32.3 String matching with finite automata
32.3-1¶
Construct the string-matching automaton for the pattern $P = aabab$ and illustrate its operation on the text string $T = \text{aaababaabaababaab}$.
$$0 \rightarrow 1 \rightarrow 2 \rightarrow 2 \rightarrow 3 \rightarrow 4 \rightarrow 5 \rightarrow 1 \rightarrow 2 \rightarrow 3 \rightarrow 4 \rightarrow 2 \rightarrow 3 \rightarrow 4 \rightarrow 5 \rightarrow 1 \rightarrow 2 \rightarrow 3.$$
32.3-2¶
Draw a state-transition diagram for a string-matching automaton for the pattern $ababbabbababbababbabb$ over the alphabet $\sigma = \{a, b\}$.
$$ \begin{array}{c|c|c} 0 & 1 & 0 \\ 1 & 1 & 2 \\ 2 & 3 & 0 \\ 3 & 1 & 4 \\ 4 & 3 & 5 \\ 5 & 6 & 0 \\ 6 & 1 & 7 \\ 7 & 3 & 8 \\ 8 & 9 & 0 \\ 9 & 1 & 10 \\ 10 & 11 & 0 \\ 11 & 1 & 12 \\ 12 & 3 & 13 \\ 13 & 14 & 0 \\ 14 & 1 & 15 \\ 15 & 16 & 8 \\ 16 & 1 & 17 \\ 17 & 3 & 18 \\ 18 & 19 & 0 \\ 19 & 1 & 20 \\ 20 & 3 & 21 \\ 21 & 9 & 0 \end{array} $$
32.3-3¶
We call a pattern $P$ nonoverlappable if $P_k \sqsupset P_q$ implies $k = 0$ or $k = q$. Describe the state-transition diagram of the string-matching automaton for a nonoverlappable pattern.
$\delta(q, a) \in \{0, 1, q + 1\}$.
32.3-4 $\star$¶
Given two patterns $P$ and $P'$, describe how to construct a finite automaton that determines all occurrences of either pattern.
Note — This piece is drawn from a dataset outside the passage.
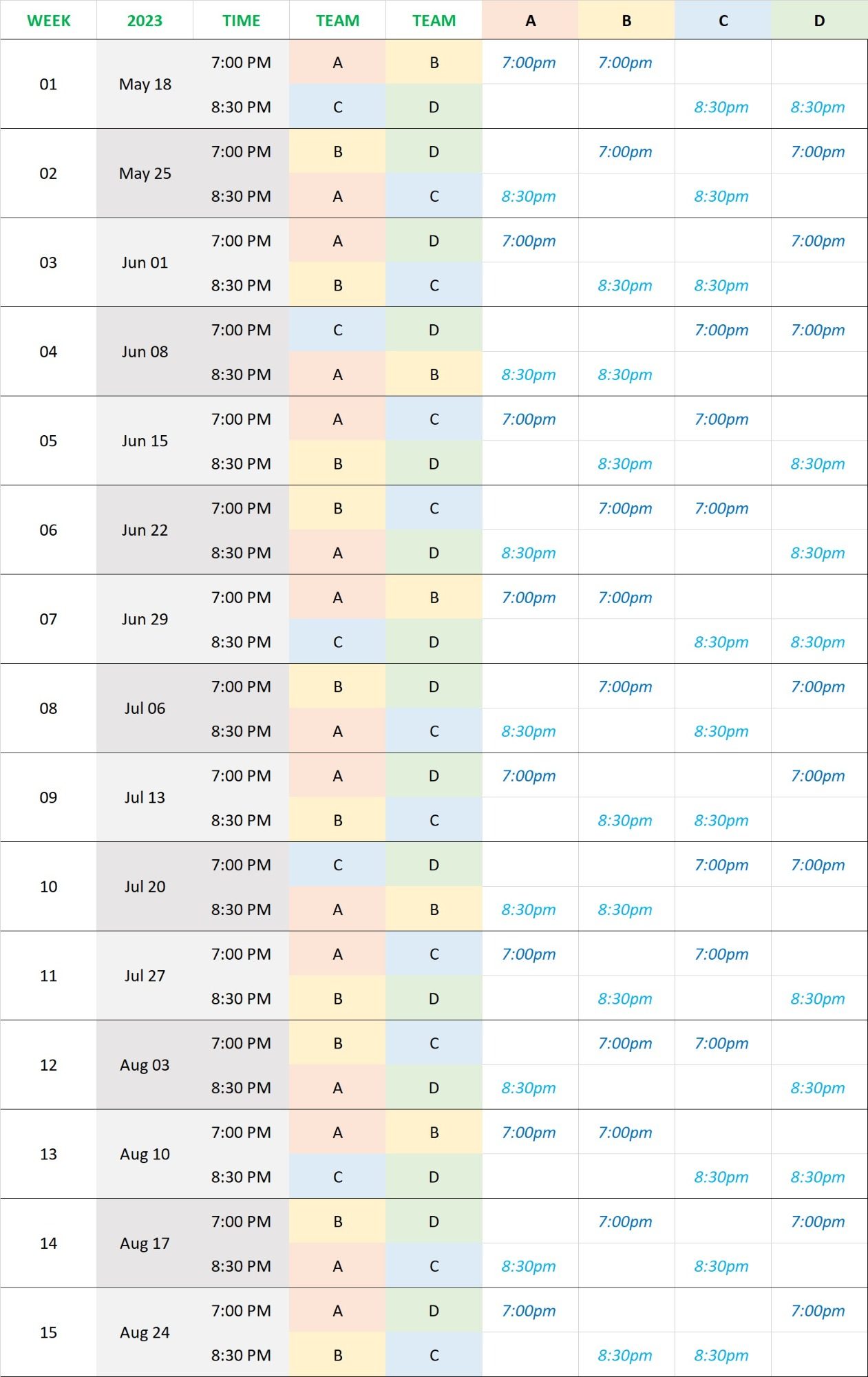Image resolution: width=868 pixels, height=1377 pixels.
Task: Select the Jun 29 date cell
Action: 145,619
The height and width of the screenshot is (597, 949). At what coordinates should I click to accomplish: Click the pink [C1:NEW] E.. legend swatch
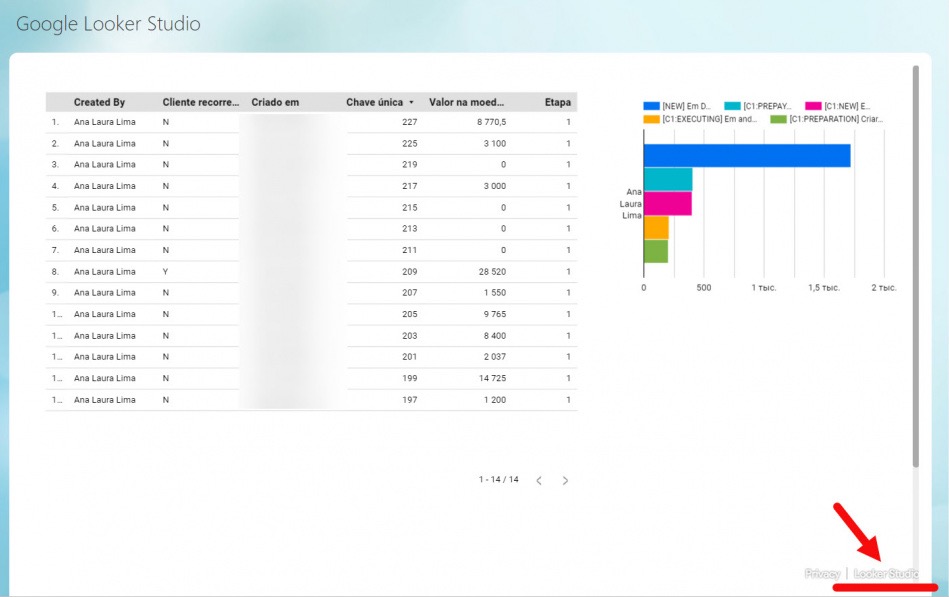813,106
Try to minimize the number of states in your automaton.
Combine the common prefix and suffix.
32.3-5¶
Given a pattern $P$ containing gap characters (see Exercise 32.1-4), show how to build a finite automaton that can find an occurrence of $P$ in a text $T$ in $O(n)$ matching time, where $n = |T|$.
Split the string with the gap characters, build finite automatons for each substring. When a substring is matched, moved to the next finite automaton.